Robust data durability and protection
IDrive® e2 hot cloud storage is built to deliver extreme data durability, integrity and security. An optional data immutability capability prevents accidental deletions and administrative mishaps; protects against malware, bugs and viruses; and improves regulatory compliance.
IDrive® e2 Hot Cloud Storage for Apache Hadoop Data Lakes
If you run your data lake on Apache Hadoop, you can use IDrive® e2 hot cloud storage as an affordable alternative to HDFS, as shown in the diagram below. IDrive® e2 hot cloud storage is fully compatible with the AWS S3 API. You can use the Hadoop Amazon S3A connector, part of the open-source Apache Hadoop distribution, to integrate S3 and S3-compatible storage clouds like IDrive® e2 into various MapReduce flows.
You can use IDrive® e2 hot cloud storage as part of a multi-cloud data lake implementation to improve choice and avoid vendor lock-in. A multi-cloud approach lets you scale data lake compute and storage resources independently, using best-of-breed providers.

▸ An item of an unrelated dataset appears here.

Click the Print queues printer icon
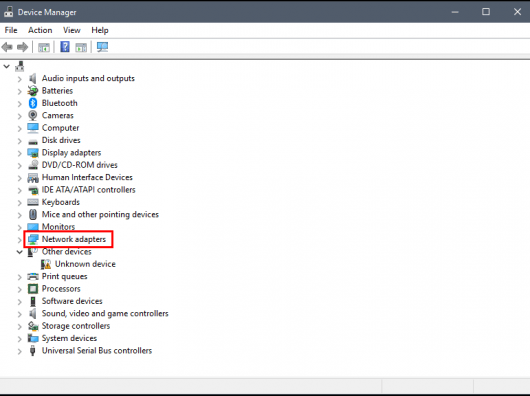The image size is (530, 396). pyautogui.click(x=33, y=276)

You can also connect your private cloud directly to IDrive® e2. Unlike with first-generation cloud storage providers, with IDrive® e2 you never pay data transfer (egress) fees. In other words, you can freely move data out of IDrive® e2.
Economical Business Continuity and Disaster Recovery
IDrive® e2 is hosted in multiple, geographically distributed data centers for resiliency and high availability. You can replicate data across IDrive® e2 regions for business continuity, disaster recovery and data protection, as shown below.
For example, you could replicate data across three different IDrive® e2 data centers (regions) using:
- IDrive® e2 Data Center 1 for active data storage (primary storage).
- IDrive® e2 Data Center 2 as an active archive for backup and recovery (hot standby in the event Data Center 1 is unreachable).
- IDrive® e2 Data Center 3 as an immutable data store (to protect data against administrative mishaps, accidental deletions and ransomware). An immutable data object cannot be deleted or modified by anyone, including IDrive® e2.